The skirmish hadn’t even lasted ten seconds.
‘Back the fokk down,’ Santi growled to the pair scrabbling on the ground, who promptly dropped their weapons and surrendered.
Rexus wheezed beneath Kaal’s grip as he was cuffed. ‘You’ll regret this.’
Santi crouched beside him. ‘You received a direct order from two legal authorities. You resisted and even fired at your new official bosses. Now you’ll sit in your own brig like a good little turd and reflect on your life choices.’
‘You’ll never hold this station. My men won’t follow you. I’ve scattered them through the levels. There’ll be uprisings, accidents, delays, fokkin’ trouble.’

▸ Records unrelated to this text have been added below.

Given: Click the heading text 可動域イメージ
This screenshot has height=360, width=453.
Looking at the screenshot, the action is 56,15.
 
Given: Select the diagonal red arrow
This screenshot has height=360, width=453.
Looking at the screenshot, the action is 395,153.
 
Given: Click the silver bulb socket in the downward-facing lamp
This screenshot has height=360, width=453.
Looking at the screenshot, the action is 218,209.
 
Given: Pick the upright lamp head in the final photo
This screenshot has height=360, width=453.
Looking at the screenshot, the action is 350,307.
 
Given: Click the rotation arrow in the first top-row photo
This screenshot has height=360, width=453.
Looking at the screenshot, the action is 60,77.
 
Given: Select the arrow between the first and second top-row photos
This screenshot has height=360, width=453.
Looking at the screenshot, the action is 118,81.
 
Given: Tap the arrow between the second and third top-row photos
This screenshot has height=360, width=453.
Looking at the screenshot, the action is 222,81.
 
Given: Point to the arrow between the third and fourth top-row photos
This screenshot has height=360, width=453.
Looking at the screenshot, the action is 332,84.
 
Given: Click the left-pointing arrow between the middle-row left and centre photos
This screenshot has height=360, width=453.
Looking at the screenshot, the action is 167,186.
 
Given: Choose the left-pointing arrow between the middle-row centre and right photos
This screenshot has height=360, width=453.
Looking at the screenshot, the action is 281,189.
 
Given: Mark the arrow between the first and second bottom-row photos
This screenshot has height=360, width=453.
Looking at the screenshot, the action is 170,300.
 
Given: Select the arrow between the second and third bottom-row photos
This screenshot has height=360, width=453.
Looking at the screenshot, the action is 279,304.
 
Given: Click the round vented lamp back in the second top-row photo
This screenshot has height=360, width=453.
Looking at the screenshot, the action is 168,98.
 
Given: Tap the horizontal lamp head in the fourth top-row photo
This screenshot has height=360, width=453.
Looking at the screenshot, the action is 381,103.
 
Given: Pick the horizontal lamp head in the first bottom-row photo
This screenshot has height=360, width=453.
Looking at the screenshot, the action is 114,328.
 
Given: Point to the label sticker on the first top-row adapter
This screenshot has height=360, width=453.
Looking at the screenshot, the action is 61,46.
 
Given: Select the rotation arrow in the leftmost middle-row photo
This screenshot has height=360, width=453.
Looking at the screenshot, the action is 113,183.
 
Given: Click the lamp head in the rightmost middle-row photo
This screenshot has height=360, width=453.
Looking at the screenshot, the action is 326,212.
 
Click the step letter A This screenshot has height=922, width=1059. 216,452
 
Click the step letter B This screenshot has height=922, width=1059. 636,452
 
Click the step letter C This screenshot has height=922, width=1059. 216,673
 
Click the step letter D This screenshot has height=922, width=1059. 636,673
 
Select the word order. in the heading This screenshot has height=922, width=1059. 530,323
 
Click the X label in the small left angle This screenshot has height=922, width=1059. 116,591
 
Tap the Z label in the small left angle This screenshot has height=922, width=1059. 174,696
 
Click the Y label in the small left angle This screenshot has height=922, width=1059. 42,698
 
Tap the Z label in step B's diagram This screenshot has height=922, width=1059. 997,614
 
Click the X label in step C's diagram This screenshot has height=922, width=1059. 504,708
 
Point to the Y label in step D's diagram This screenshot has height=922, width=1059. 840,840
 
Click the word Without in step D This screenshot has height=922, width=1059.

Santi’s smile didn’t quite touch his eyes.
‘Don’t worry,’ he rasped, ‘when the wolves prowl in, the rats flee and those who remain, we tear to pieces.’
He stood and dusted off his palms. ‘Miral, Kaal, take out the trash.’
As they dragged Rexus and his fallen sentinels away, the command office console flickered as Signet override codes rolled across the screens.
Cybele was theirs now, and Santi, despite the ache still shackling his chest, welcomed the familiar rhythm of impetus returning.